Records from a data source
-=-=-=-=-

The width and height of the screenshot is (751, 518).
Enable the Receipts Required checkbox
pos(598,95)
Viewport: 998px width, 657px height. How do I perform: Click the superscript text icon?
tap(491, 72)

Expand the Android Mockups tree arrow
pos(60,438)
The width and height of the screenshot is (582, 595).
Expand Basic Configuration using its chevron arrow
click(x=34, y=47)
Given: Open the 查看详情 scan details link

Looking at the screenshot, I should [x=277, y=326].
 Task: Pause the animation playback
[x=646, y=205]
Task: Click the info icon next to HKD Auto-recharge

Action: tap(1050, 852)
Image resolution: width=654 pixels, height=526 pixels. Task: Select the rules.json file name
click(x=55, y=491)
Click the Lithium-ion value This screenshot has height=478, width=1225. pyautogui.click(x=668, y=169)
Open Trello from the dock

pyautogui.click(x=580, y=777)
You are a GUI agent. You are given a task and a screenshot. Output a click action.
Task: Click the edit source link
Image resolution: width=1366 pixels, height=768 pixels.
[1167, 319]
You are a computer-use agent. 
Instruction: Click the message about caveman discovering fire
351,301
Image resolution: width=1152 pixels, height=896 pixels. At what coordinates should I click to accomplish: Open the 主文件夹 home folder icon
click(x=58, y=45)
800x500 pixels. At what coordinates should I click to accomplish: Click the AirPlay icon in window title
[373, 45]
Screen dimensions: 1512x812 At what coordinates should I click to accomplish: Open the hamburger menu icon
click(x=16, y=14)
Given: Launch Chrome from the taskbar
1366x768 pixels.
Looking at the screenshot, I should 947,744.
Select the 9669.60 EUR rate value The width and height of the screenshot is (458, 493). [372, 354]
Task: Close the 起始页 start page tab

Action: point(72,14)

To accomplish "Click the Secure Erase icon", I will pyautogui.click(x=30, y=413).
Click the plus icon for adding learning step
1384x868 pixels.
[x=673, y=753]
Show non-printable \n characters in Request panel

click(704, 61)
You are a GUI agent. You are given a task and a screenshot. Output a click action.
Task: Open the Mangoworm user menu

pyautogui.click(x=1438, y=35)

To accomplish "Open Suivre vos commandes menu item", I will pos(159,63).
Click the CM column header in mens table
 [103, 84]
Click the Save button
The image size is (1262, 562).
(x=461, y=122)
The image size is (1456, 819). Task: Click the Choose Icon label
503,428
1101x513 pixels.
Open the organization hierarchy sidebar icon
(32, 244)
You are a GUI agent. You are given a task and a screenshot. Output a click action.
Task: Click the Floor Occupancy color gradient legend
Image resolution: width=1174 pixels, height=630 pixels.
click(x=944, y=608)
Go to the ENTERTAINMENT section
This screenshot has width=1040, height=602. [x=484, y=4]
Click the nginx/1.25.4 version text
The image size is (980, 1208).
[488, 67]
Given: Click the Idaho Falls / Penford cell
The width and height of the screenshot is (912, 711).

-=-=-=-=-

**PROBLEM TO SOLVE:**
Every record should be printed again exactly as it reads.

**YOUR RESPONSE:**
The width and height of the screenshot is (751, 518).
Enable the Receipts Required checkbox
pos(598,95)
Viewport: 998px width, 657px height. How do I perform: Click the superscript text icon?
tap(491, 72)

Expand the Android Mockups tree arrow
pos(60,438)
The width and height of the screenshot is (582, 595).
Expand Basic Configuration using its chevron arrow
click(x=34, y=47)
Given: Open the 查看详情 scan details link

Looking at the screenshot, I should [x=277, y=326].
 Task: Pause the animation playback
[x=646, y=205]
Task: Click the info icon next to HKD Auto-recharge

Action: tap(1050, 852)
Image resolution: width=654 pixels, height=526 pixels. Task: Select the rules.json file name
click(x=55, y=491)
Click the Lithium-ion value This screenshot has height=478, width=1225. pyautogui.click(x=668, y=169)
Open Trello from the dock

pyautogui.click(x=580, y=777)
You are a GUI agent. You are given a task and a screenshot. Output a click action.
Task: Click the edit source link
Image resolution: width=1366 pixels, height=768 pixels.
[1167, 319]
You are a computer-use agent. 
Instruction: Click the message about caveman discovering fire
351,301
Image resolution: width=1152 pixels, height=896 pixels. At what coordinates should I click to accomplish: Open the 主文件夹 home folder icon
click(x=58, y=45)
800x500 pixels. At what coordinates should I click to accomplish: Click the AirPlay icon in window title
[373, 45]
Screen dimensions: 1512x812 At what coordinates should I click to accomplish: Open the hamburger menu icon
click(x=16, y=14)
Given: Launch Chrome from the taskbar
1366x768 pixels.
Looking at the screenshot, I should 947,744.
Select the 9669.60 EUR rate value The width and height of the screenshot is (458, 493). [372, 354]
Task: Close the 起始页 start page tab

Action: point(72,14)

To accomplish "Click the Secure Erase icon", I will pyautogui.click(x=30, y=413).
Click the plus icon for adding learning step
1384x868 pixels.
[x=673, y=753]
Show non-printable \n characters in Request panel

click(704, 61)
You are a GUI agent. You are given a task and a screenshot. Output a click action.
Task: Open the Mangoworm user menu

pyautogui.click(x=1438, y=35)

To accomplish "Open Suivre vos commandes menu item", I will pos(159,63).
Click the CM column header in mens table
 [103, 84]
Click the Save button
The image size is (1262, 562).
(x=461, y=122)
The image size is (1456, 819). Task: Click the Choose Icon label
503,428
1101x513 pixels.
Open the organization hierarchy sidebar icon
(32, 244)
You are a GUI agent. You are given a task and a screenshot. Output a click action.
Task: Click the Floor Occupancy color gradient legend
Image resolution: width=1174 pixels, height=630 pixels.
click(x=944, y=608)
Go to the ENTERTAINMENT section
This screenshot has width=1040, height=602. [x=484, y=4]
Click the nginx/1.25.4 version text
The image size is (980, 1208).
[488, 67]
Given: Click the Idaho Falls / Penford cell
The width and height of the screenshot is (912, 711).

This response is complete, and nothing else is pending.